TASK PROMPT:
Please reproduce the records below exactly, omitting any pictures they contain.

[Entries taken from a collection]
- - -
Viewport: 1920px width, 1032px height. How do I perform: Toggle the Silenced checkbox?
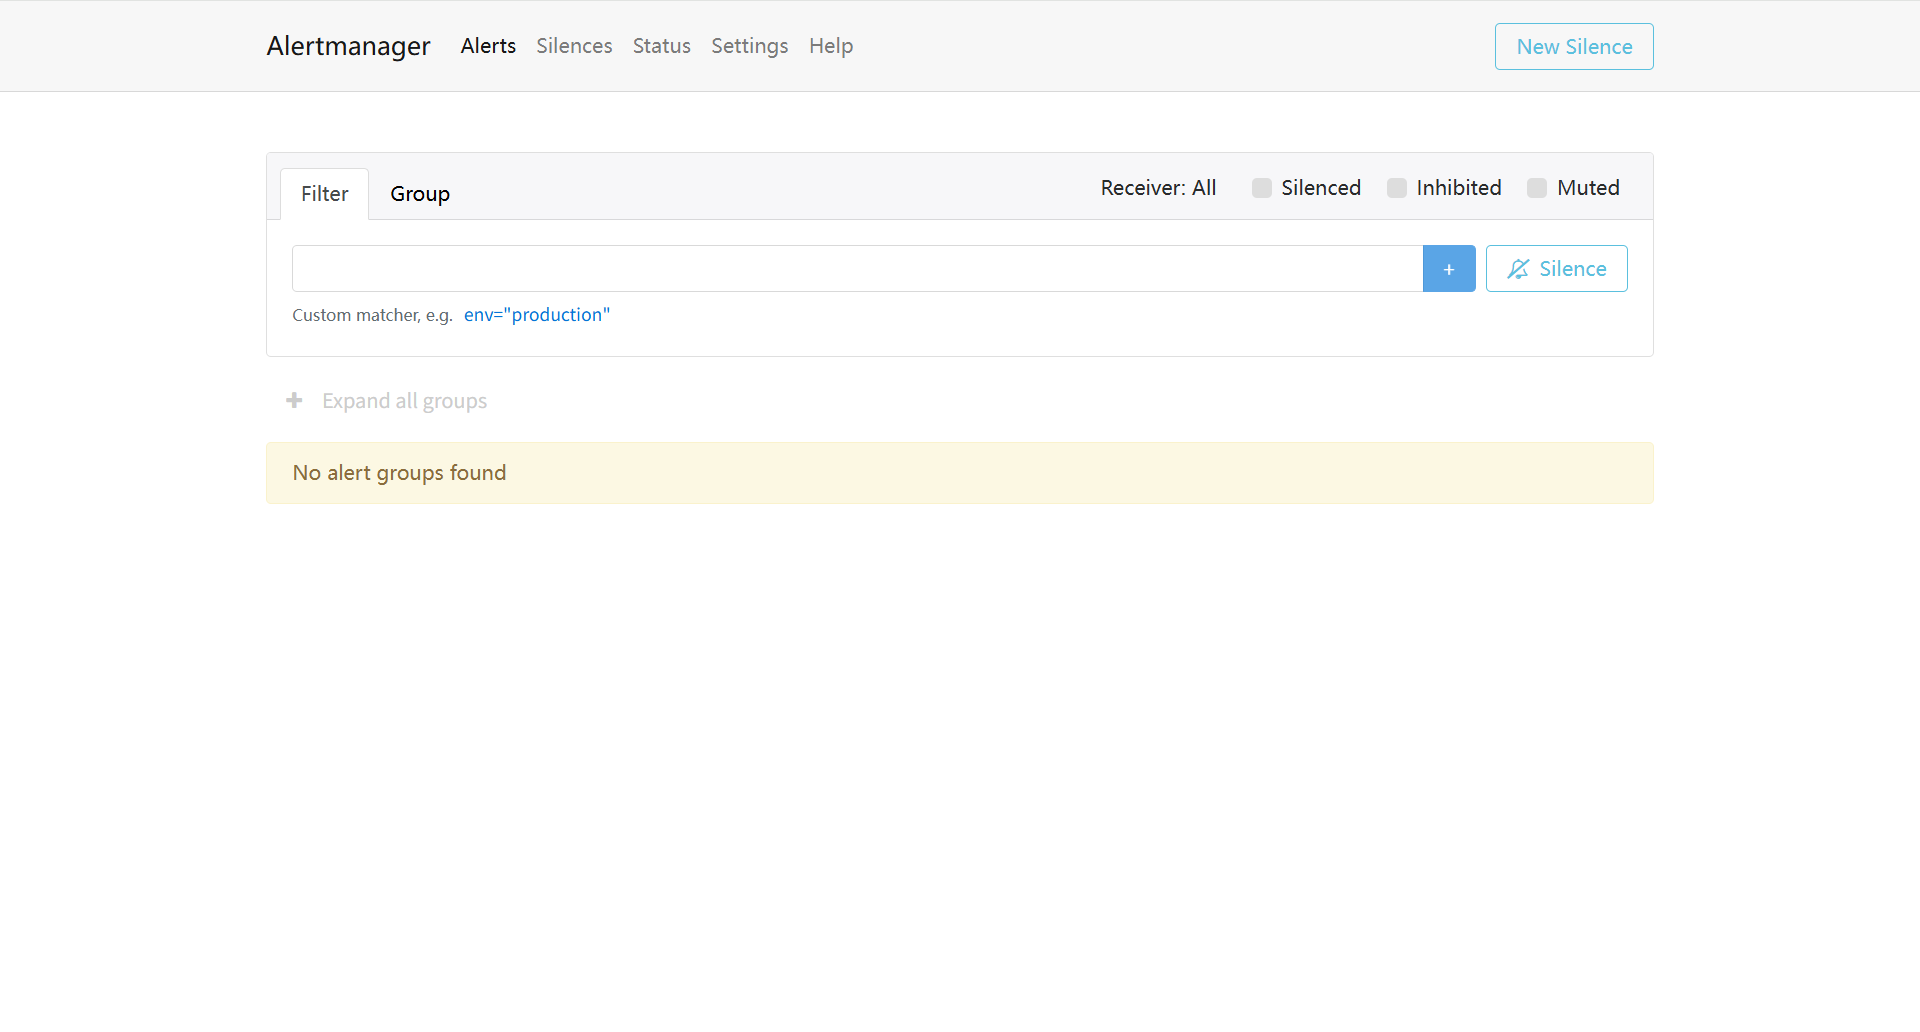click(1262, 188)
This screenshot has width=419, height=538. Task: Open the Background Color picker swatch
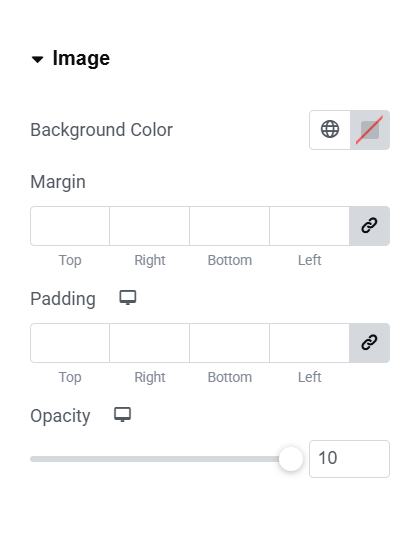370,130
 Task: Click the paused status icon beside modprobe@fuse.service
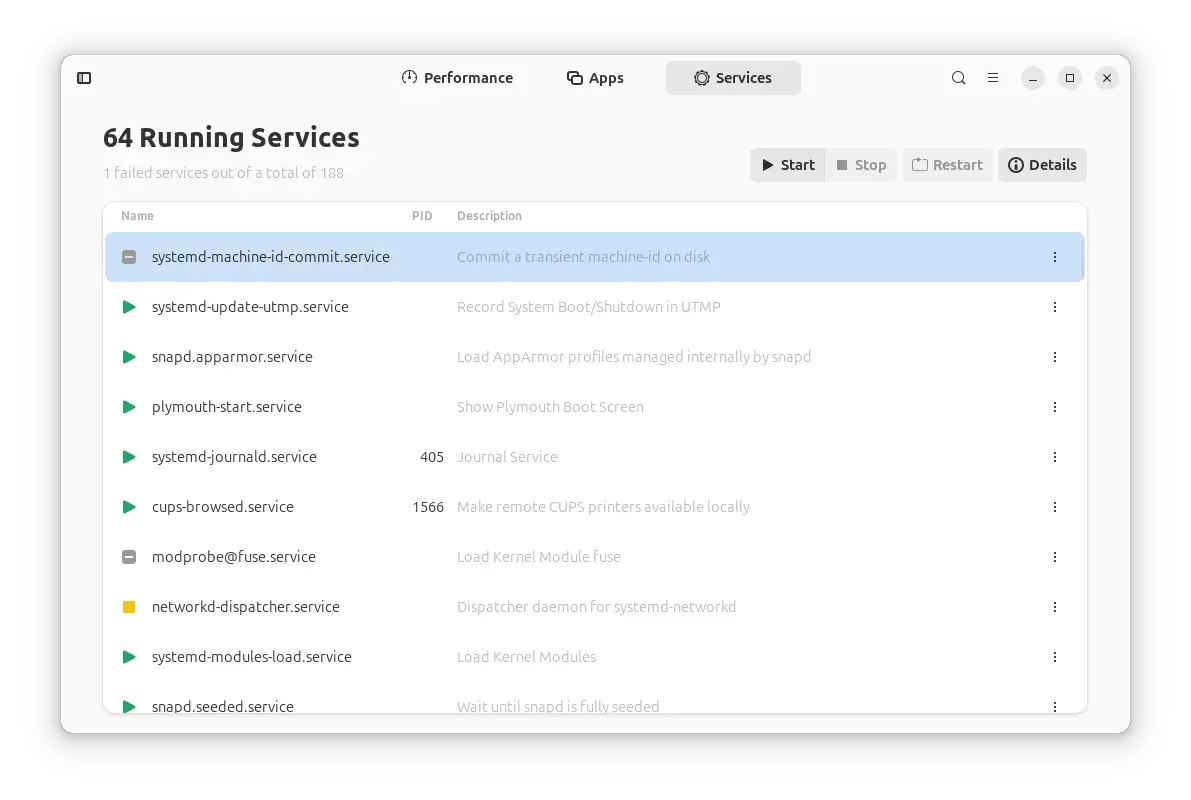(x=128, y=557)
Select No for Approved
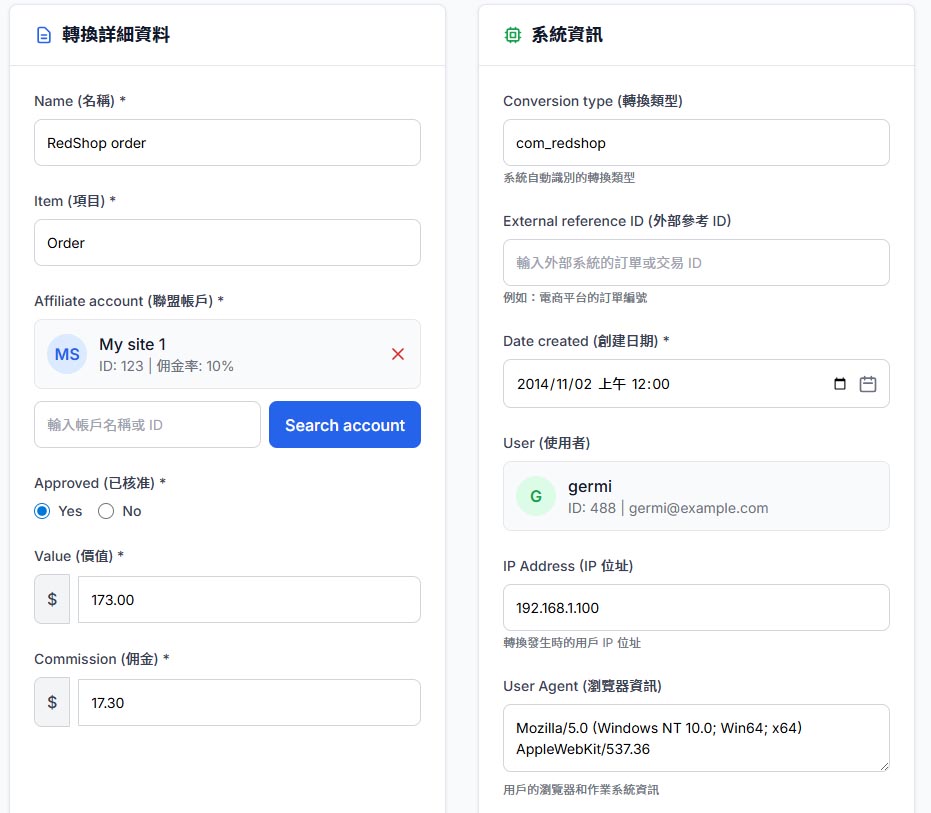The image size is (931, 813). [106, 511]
- - -
RESPONSE:
Viewport: 1920px width, 1032px height. How do I perform: Toggle the Silenced checkbox?
click(1262, 188)
This screenshot has width=419, height=538. Task: Open the Background Color picker swatch
370,130
 Task: Click the paused status icon beside modprobe@fuse.service
(x=128, y=557)
Select No for Approved
The image size is (931, 813). [106, 511]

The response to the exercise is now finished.